Speaking in Parliament on Wednesday, 9 March, the Minister of Education, Dr Michael Kaingu announced that:
1) government was considering reopening the University of Zambia and Copperbelt University that were shut down after students engaged in violent students protests to demand meal allowances that had not been paid
2) the universities would be reopened on or close to 10th April
if/when the universities reopen, government will no longer disburse meal allowance as students bursaries require.
3) for the universities to open the CBU and UNZA councils and administration will have to:
a. implement major security changes to include the installation of surveillance cameras, flood lights , advanced student identification systems, strict regulation of entry and exit of visitors to the campuses and the purchase of radio communication equipment for university security.
b. expel all lecturers students and staff deemed to have been ring leaders in the most recent protests
4) Government will from January 2017 setup a loan system to replace the current bursaries
To my recall, never in the history of this country has such a rash, not thought through statement on such a fundamental issue facing the country been made with such reckless abandon by a Minister in Parliament.
It was a statement that showed a government that has become so accustomed to anarchical governance that it has lost touch with the basics of orderly management of a country. The statement came across as an arrogant thumb suck that said to citizens “we are in power and we do not need to think when we speak.”
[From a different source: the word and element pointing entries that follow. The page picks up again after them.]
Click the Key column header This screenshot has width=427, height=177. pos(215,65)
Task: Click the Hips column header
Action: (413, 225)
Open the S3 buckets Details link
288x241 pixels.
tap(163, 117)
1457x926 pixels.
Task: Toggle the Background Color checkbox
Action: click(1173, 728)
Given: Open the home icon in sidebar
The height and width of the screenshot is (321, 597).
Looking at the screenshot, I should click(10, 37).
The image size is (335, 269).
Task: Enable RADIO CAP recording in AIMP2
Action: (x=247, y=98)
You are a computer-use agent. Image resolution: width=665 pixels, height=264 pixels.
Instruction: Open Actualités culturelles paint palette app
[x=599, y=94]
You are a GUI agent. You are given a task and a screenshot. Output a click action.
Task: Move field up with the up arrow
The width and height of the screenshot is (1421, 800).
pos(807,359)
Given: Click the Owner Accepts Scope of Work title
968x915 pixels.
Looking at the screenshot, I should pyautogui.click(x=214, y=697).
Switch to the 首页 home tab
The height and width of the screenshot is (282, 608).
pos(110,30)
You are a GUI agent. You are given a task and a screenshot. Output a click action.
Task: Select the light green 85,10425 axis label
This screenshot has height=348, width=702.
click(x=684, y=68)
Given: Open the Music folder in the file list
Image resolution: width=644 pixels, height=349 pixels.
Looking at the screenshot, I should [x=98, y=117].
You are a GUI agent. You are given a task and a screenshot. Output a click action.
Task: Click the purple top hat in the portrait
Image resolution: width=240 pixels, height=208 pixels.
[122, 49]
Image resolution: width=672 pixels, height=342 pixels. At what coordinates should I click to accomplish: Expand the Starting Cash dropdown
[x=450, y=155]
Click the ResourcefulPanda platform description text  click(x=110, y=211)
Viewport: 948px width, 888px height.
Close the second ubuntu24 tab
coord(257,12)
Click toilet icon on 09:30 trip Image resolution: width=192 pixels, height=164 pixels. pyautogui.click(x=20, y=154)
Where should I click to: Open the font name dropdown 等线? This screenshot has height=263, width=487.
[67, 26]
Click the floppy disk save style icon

The absence of any interrogation of what taking away meal allowances in a middle of an academic year means was astounding. Even more shocking was declaring that universities that are failing to provide even the most basic requirements for a 21st century higher education should find money to turn campuses into army barracks.
In order to pass as a statement that had been accorded even minimum thought by Cabinet, critical information needed to be given by the Minister some of which is:
1) How many students are on bursaries and will therefore be affected by the withdrawal of meal allowances at such short notice?
2) What are government immediate plans for students who cannot afford to pay for their own meals some already in their last year of study?
3) Why did government not set up the loan scheme and then withdraw bursaries/meal allowances?
4) Has a cost analysis of the security changes that government demands universities implement before they can reopen been done? If so what is the envisaged cost?
5) Where will the money for those changes come from?
6) If money to turn campuses into army barracks is available, is this how it can best be used?
7) What plans does government have for the allocation to student meal allowances in the 2015 national budget? To what will it be redirected?
8) How long is government prepared to keep the two universities closed if they cannot implement the security measures?
9) How will government prevent students from doing what we all know students do when they are treated this way?
My reaction as a citizen to Minister Kaingu’s statement on the universities is the realization that we have a government that has so mismanaged public resources that it has no idea what to do to address the budget deficit. It is a government that is in resource panic mode and is therefore thumb sucking decisions to fill the huge holes that it has dug into the public fiscus. My considered view as a citizen who was totally floored by the off-the-cuff sounding statement made by the Minister of Education is that he must (be made to) go back to the drawing board to think through the proposals he made to the house. When he returns to Parliament, we can only hope that he makes a statement that shows respect for the citizens of this country. Meanwhile the citizens of this country need to refuse to accept the governance nonsense we saw in Parliament on Wednesday.